T.W.: Sem dúvida, porque coincidiu com muitas mudanças. Havia essa questão da mudança interna e nem sequer tentamos fugir a isso, porque é importante refletirmos todos, enquanto banda, sobre o mesmo tema. Muitas vezes, quando escrevo as letras, elas refletem o meu ponto de vista, mas existe sempre uma tentativa de falar por todos, embora isso nem sempre seja possível. Neste caso existia essa fase de transição comum, mas também outros episódios, como o termos saído do nosso estúdio de sempre. É natural que nos questionássemos, porque as coisas simplesmente acabam um dia. E fomos surpreendidos por muitas situações que nos levaram a questionar tudo. Tivemos a morte de uma pessoa muito próxima em condições bastante trágicas, fomos pais, houve casamentos…
Pode dizer-se que este é o álbum mais adulto dos Capitão Fausto?
T.W.: Talvez, até porque é o mais recente (risos).
D.C.: Pelo menos foi o álbum em que tínhamos de deixar de trabalhar às cinco, porque tínhamos de ir buscar as crianças à escola. E isso, parecendo que não, condiciona o trabalho. Talvez não em termos artísticos, mas no sentido em que já não somos os miúdos que podem ir às duas da manhã gravar baterias só porque lhes apetece. Houve o lado de abraçar a rotina e a repetição com o qual todos tivemos de aprender a viver. E é muito engraçado o modo como estes três ou quatro anos tão intensos acabaram resumidos em pouco mais de 30 minutos de música.

Como é que fazem esse trabalho de peneira?
M.P.: Normalmente começamos com rascunhos que alguém traz de casa e depois juntamo-nos e começamos a debater. Este disco foi talvez aquele em que juntámos o maior número desses rascunhos, que nem sequer são músicas. Vamos espremendo e moldando, há partes que se transformam, outras que se perdem…
T.W.: O facto de ser muito peneirado tem a ver com os nossos próprios critérios, que estão cada vez mais aguçados, até para não repetirmos alguns erros que já cometemos no passado. Por outro lado, tem também a ver com o facto de sermos cinco, agora quatro, e de tentarmos sempre encontrar um ponto comum entre todos para cada solução. Isso faz com que demoremos muito tempo a finalizar os processos, mas também leva a este tipo de síntese, de resumir três anos em apenas 30 minutos.

+ + +

**Detalhes da tarefa**. Continue a entrevista com os Capitão Fausto a partir da última resposta apresentada.

**Material fornecido**.
+ + +

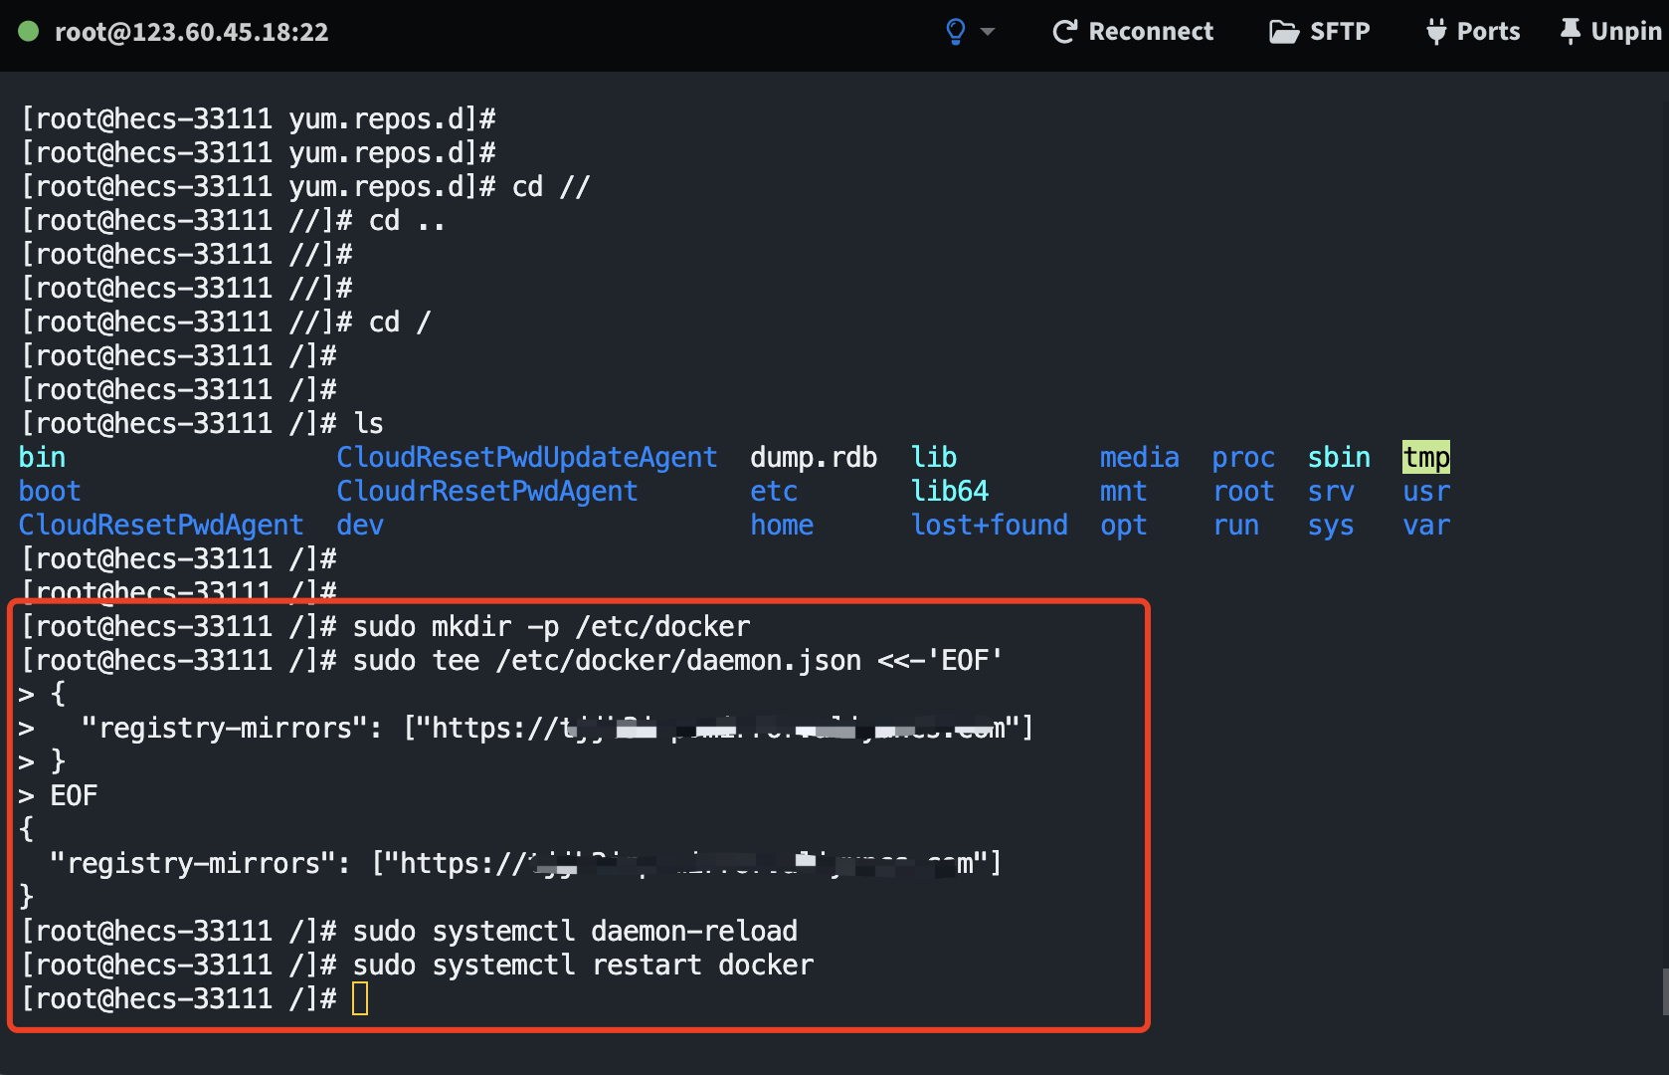Image resolution: width=1669 pixels, height=1075 pixels.
Task: Click the terminal cursor at the last prompt
Action: click(x=360, y=998)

+ + +

**Resposta escrita**.
D.C.: Pessoalmente, gosto muito da ideia do formato canção, que a muitos poderá parecer limitadora, mas para mim esse limite é muito útil para a criatividade. A síntese de uma canção é algo que desejo cada vez mais, porque, apesar desses limites, nela podem caber todas as referências do mundo. O facto de este disco ser curto acabou por ser algo muito bem conseguido.

Como é que a vossa relação de amizade sobrevive a isso tudo, às rotinas, às negociações, às ruturas? Não faltam exemplos no mundo da música de grupos de amigos que começam a tocar juntos e acabam de relações cortadas…
T.W.: Acima de tudo todos temos bom feitio. Dantes dizíamos sempre que éramos muito amigos e de facto somos, mas, acima de tudo, já temos muita experiência e muita estrada juntos para sabermos que por vezes as coisas ficam complicadas. O que nos faz continuar é gostarmos muito disto e termos bom feitio e paciência uns com os outros. Se não gostássemos, já estaríamos a fazer outra coisa.
D.C.: E não são só as turras entre nós, é também o estar sempre fora de casa, de ser difícil constituir família quando se passam meses seguidos fora, dormir mal e pouco… Cada profissão tem os seus prós e contras e os stresses da vida de músico não são de facto para toda a gente. Para o Francisco não era, ou deixou de ser. E nós também fizemos essa análise e há claramente uma ideia dos quatro de que queremos continuar a fazê-lo. Nesse sentido profissional estamos alinhados e depois temos a sorte de ser amigos, já o éramos antes de existir a banda e vamos de certeza continuara a sê-lo depois.
M.P.: Não tem só a ver com isso, mas com o termos encontrado um grupo que, no seu conjunto, se consegue exponenciar e amplificar individualmente. Todos ficamos mais fortalecidos quando temos os outros à volta, e isso é muito importante.

E o fator sucesso, que peso tem nisso tudo?
T.W.: Eu acho que ajuda (risos).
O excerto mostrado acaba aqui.